Two points that I would like to comment on: “Many publishers have taken these as a starting points for policies, although none have gone as far as requiring independent reproduction of analyses, which is arguably out of scope for traditional scholarly journals and would require significant infrastructure investment.” While true that these computational reproducibility checks require investment, I’d like to point out that this is indeed being taken up. The American Economics Association, for example, has dedicated resources to this workflow https://www.aeaweb.org/news/member-announcements-july-16-2019 and there are a total of 15 journals, to our knowledge, that implement this workflow (sort by “Data Transparency” at http://www.topfactor.org to see these “Level 3” data policies).

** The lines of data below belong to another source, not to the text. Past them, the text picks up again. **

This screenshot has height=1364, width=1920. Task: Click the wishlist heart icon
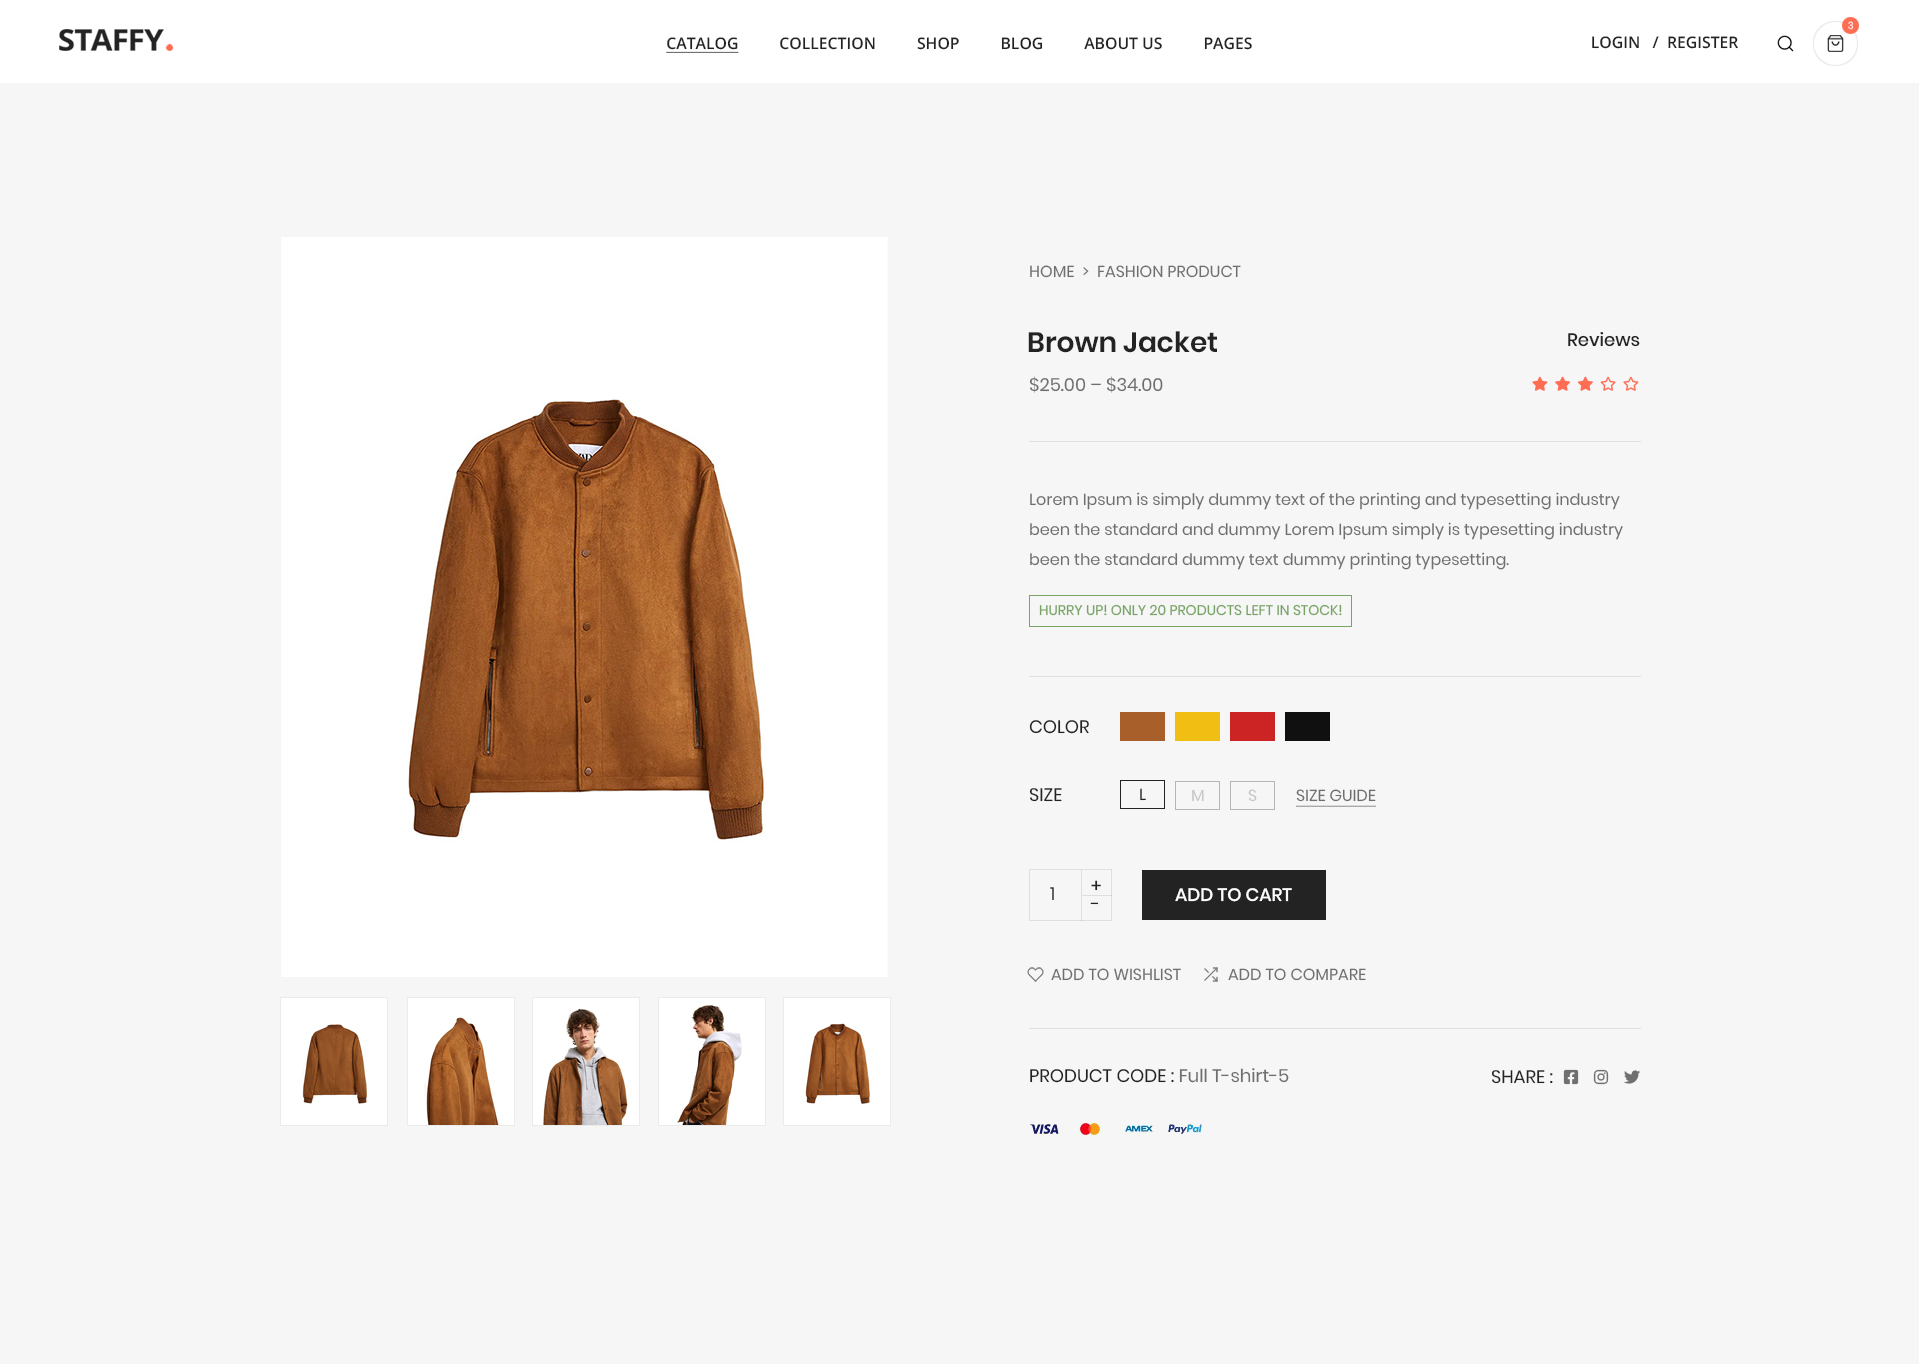(x=1035, y=974)
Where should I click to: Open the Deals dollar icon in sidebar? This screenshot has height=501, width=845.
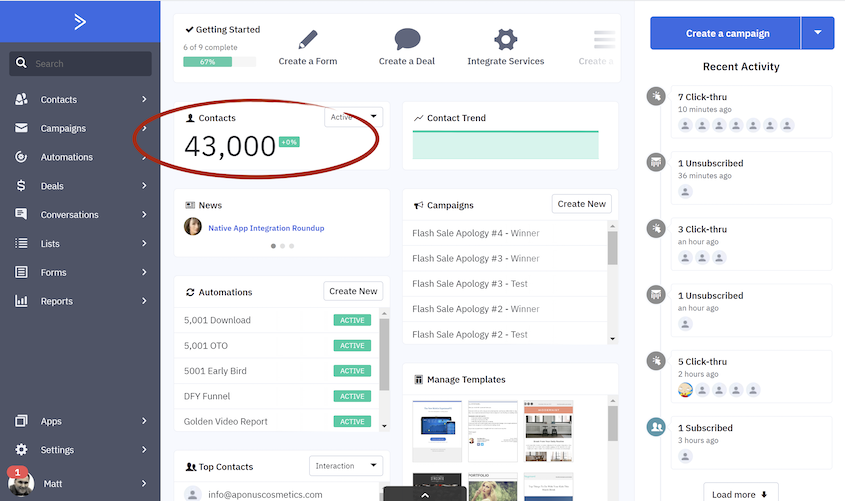tap(21, 186)
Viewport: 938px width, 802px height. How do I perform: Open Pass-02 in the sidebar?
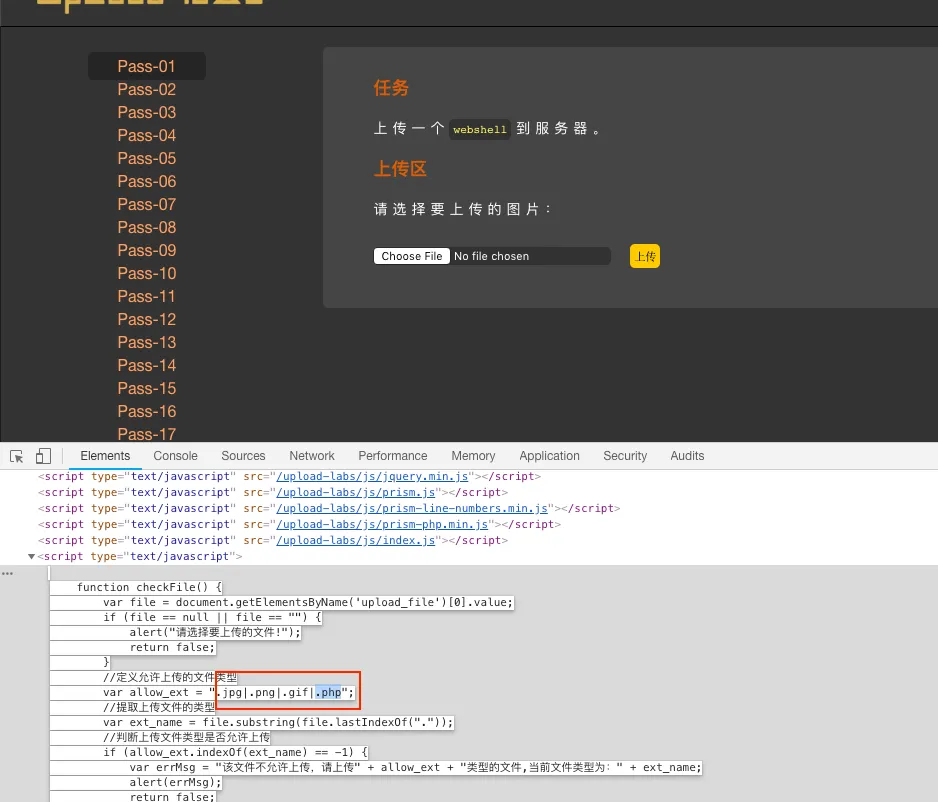coord(146,90)
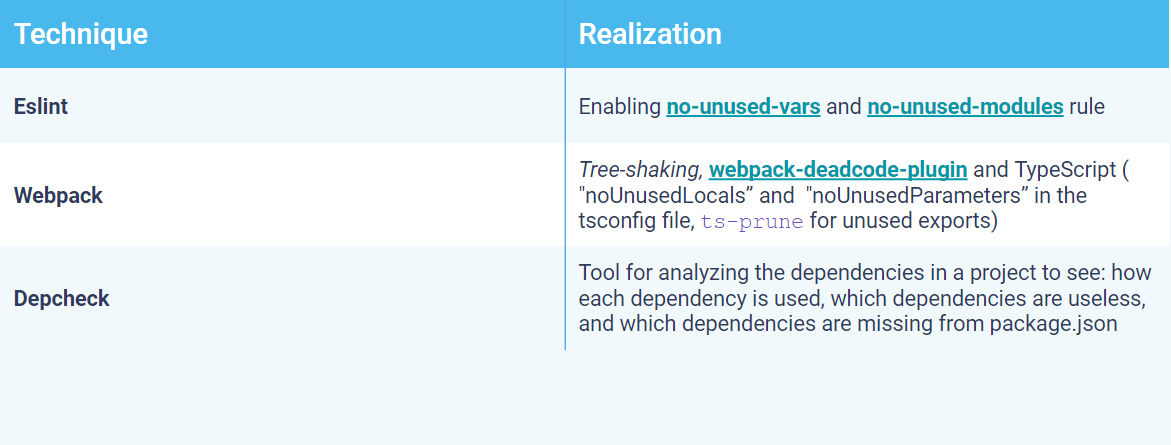
Task: Select the Webpack row label
Action: pyautogui.click(x=58, y=196)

“The RDA framework was discussed at the workshop and agreed to be on the right track, but attendees weren’t quite ready to adopt it as a standard before exploring how it maps to the TOP guidelines, and their own specific policies.” I agree that a bit more clarity would be helpful here, we can work with the members of that group to clarify how these correspond to TOP (see for example how TOP maps with various publisher policies here https://cos.io/blog/landscape-open-data-policies/ ). To start off this mapping, let me point out that the RDA Policy 3 requires data availability statements (which complies with TOP Data Transparency Level 1) and Policy 5 requires all underlying data to be made available (TOP Level 2). Policy 6 may, in some cases correspond to Level 3 if peer review requires reproducibility checks.
Hi David,
Thanks for that very useful comment. I’ll have to take a look at what the AEA are doing in the area of independent validation. A few publishers I spoke to were surprised by the idea of doing independent validation of data analysis prior to publication, which was where my statement came from about it being arguably out of scope. That said, it’s not that long ago that many publishers considered involving themselves in research data at all to be out of scope. I’ll be interested to see how that approach develops and how broadly it’s adopted.
The RDA framework mapping is very useful information and I’m sure the folks from the STM year of research data will find that useful. It’s really important that we don’t end up with multiple standards and frameworks that end up adding to the confusion.